Para quienes residían en el Santuario de Misericordia, a finales del siglo XIX, el correo constituía el único medio de enlace con la “civilización” que habían dejado atrás, para gozar de las delicias del campo en aquel apartado lugar.
De ahí, que la llegada de la
correspondencia constituyera todo un acontecimiento diario, esperado con ansiedad.
Y de ese cometido, se encargaba un jovencísimo cartero, al que el periodista
Enrique Sepúlveda dedicó especial atención.
Según él, se trataba de un chico descalzo
“de ocho años, bajo y poco agraciado, de rostro tostado por el sol e inteligencia
más tostada todavía”, al que le habían encomendado ese cometido. Vestía “un
pantalón remendado hasta lo increíble y sujeto con tirantes, y una camisa burda
negra”. La descripción nos ha recordado a “Marcelino Pan y Vino”, aunque Pablito
Calvo era más agraciado, o a los niños de las novelas de Dickens.
De su hombro colgaba una cartera agrietada que, en tiempos,
llevó el rótulo de “Cartero”, del que apenas quedaban algunas letras. Tampoco sería
como este uniformado cartero, a pesar de lo cual era el encargado de llevar la
correspondencia al Santuario y recoger las cartas que debían ser cursadas desde
Borja. Pero el regreso a la ciudad se demoraba con frecuencia, al quedarse a
dormir en el camino, de manera que cuando llegaba ya había salido la diligencia
que debía conducir el correo hasta el tren.

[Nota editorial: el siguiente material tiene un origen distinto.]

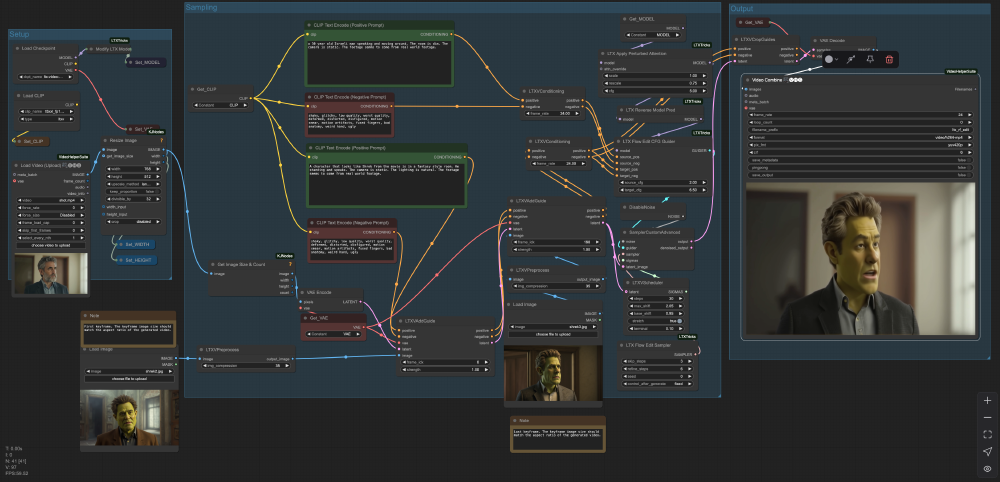1000x482 pixels.
Task: Select the Output group title
Action: pos(745,8)
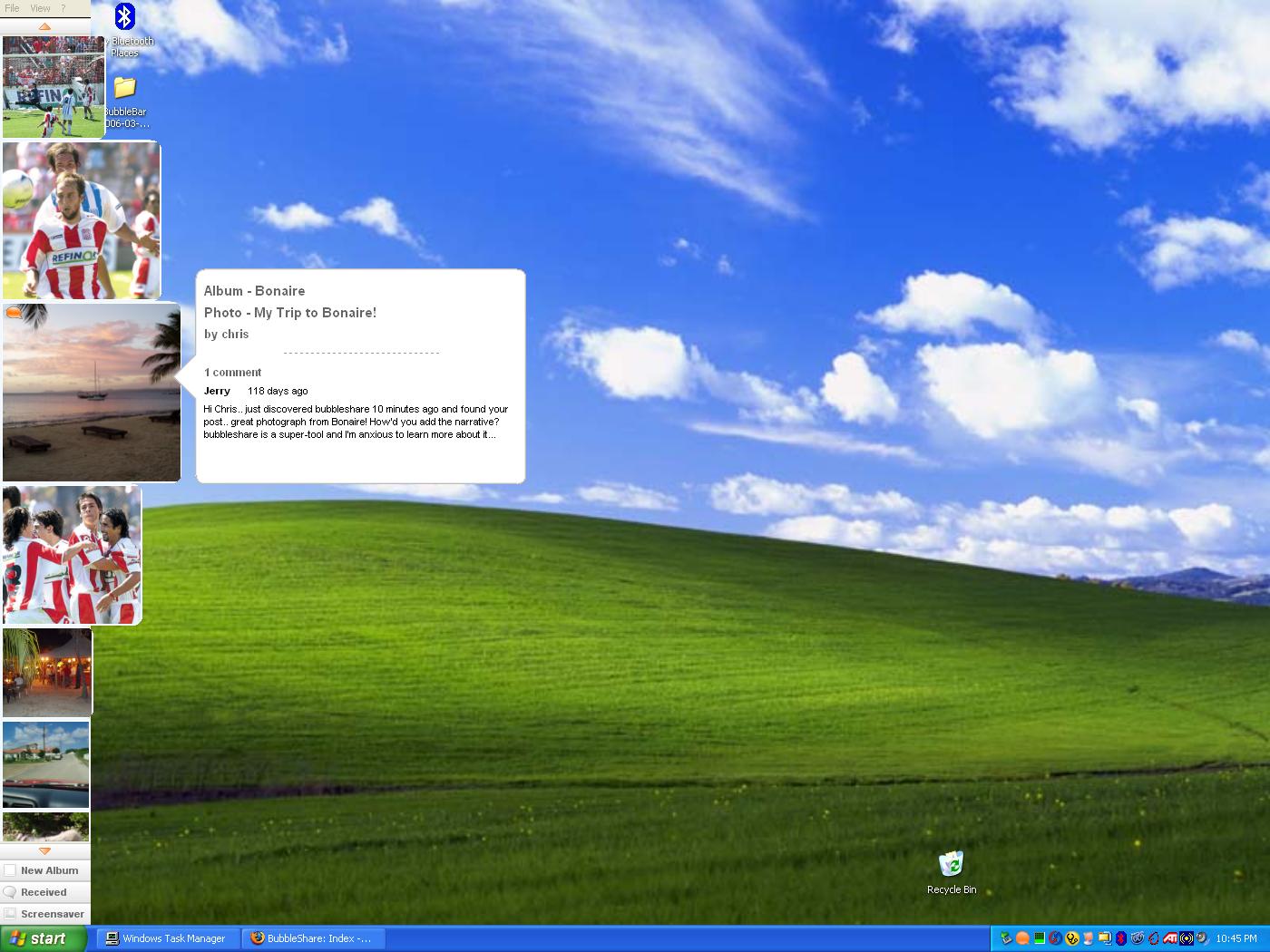This screenshot has width=1270, height=952.
Task: Click the ATI tray icon
Action: (x=1170, y=938)
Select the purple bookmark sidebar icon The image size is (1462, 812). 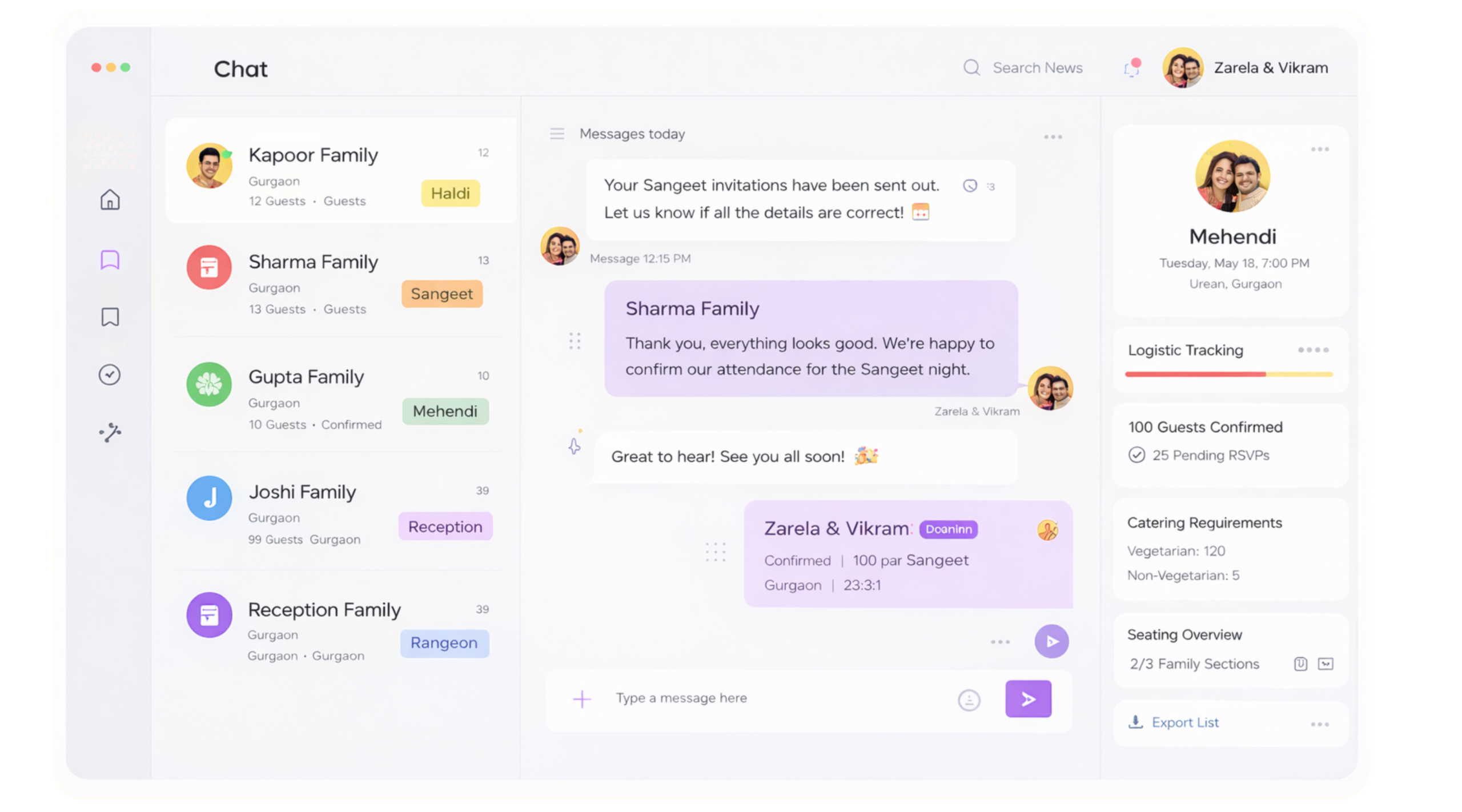[110, 260]

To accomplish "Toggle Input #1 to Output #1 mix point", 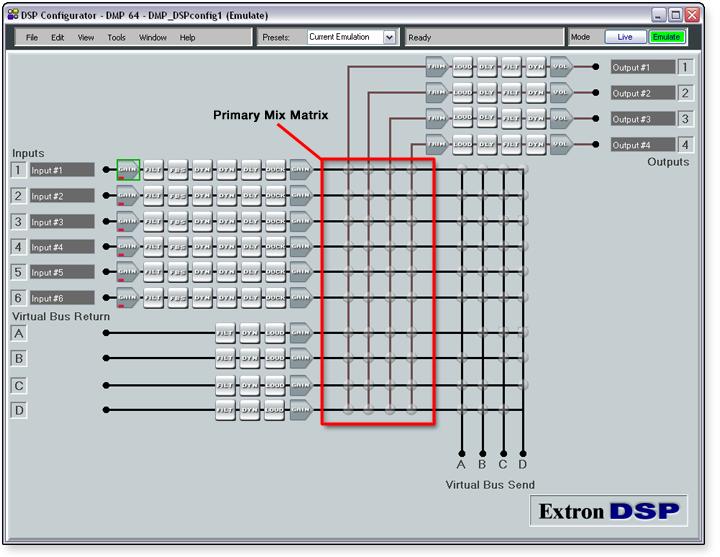I will point(348,170).
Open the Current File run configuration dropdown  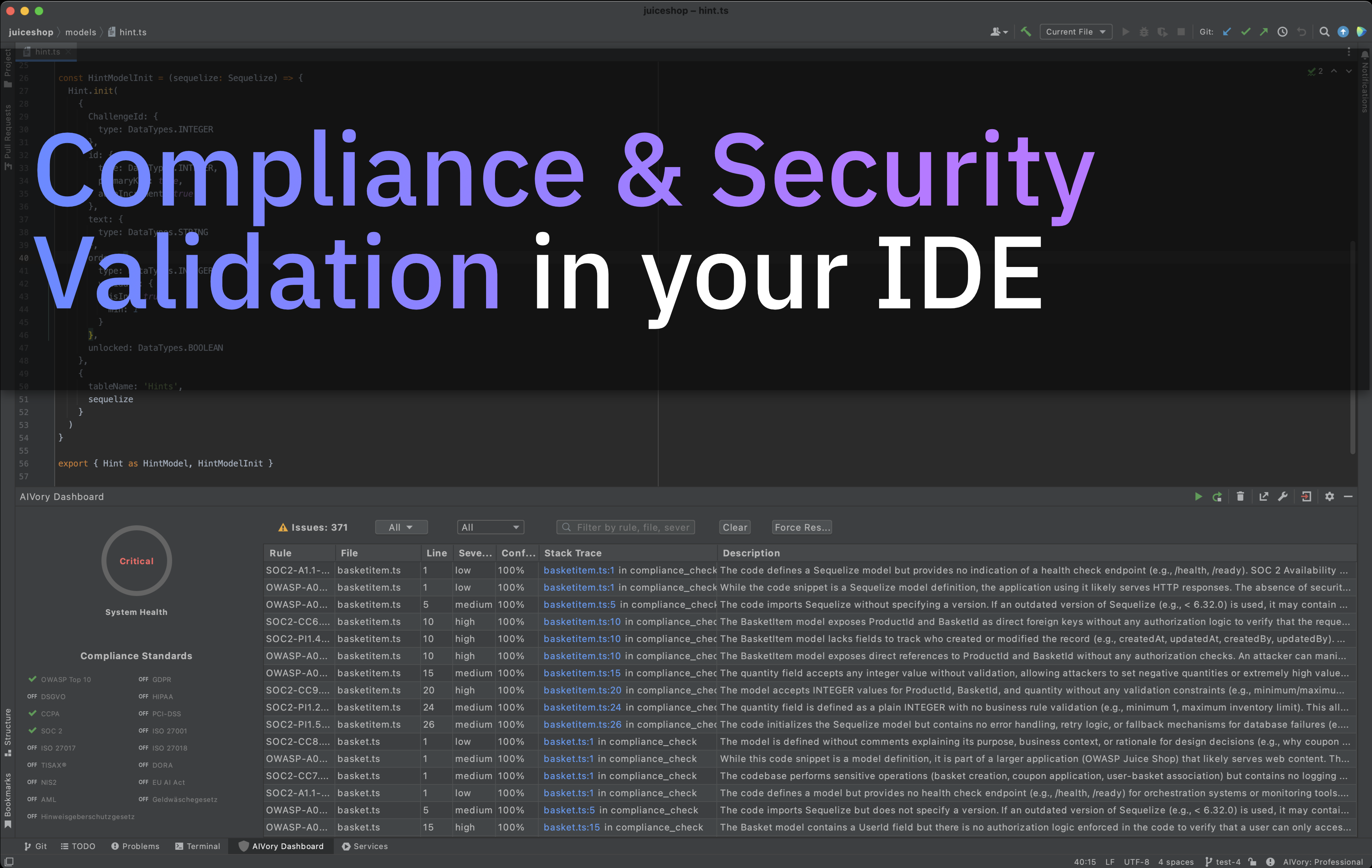click(x=1075, y=32)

Contaba el periodista que un día en el
que tenía cierta prisa por enviar una carta, le dijo al niño que si se detenía
por el camino le dispararía con el cañón que tenía, mostrándole un catalejo que
el carterillo tomó por un arma, de manera que aquel día, con el catalejo le
vieron correr despavorido por la cuesta, camino de Borja, temiendo que, de un
momento a otro, saliera el disparo con el que le habían amenazado.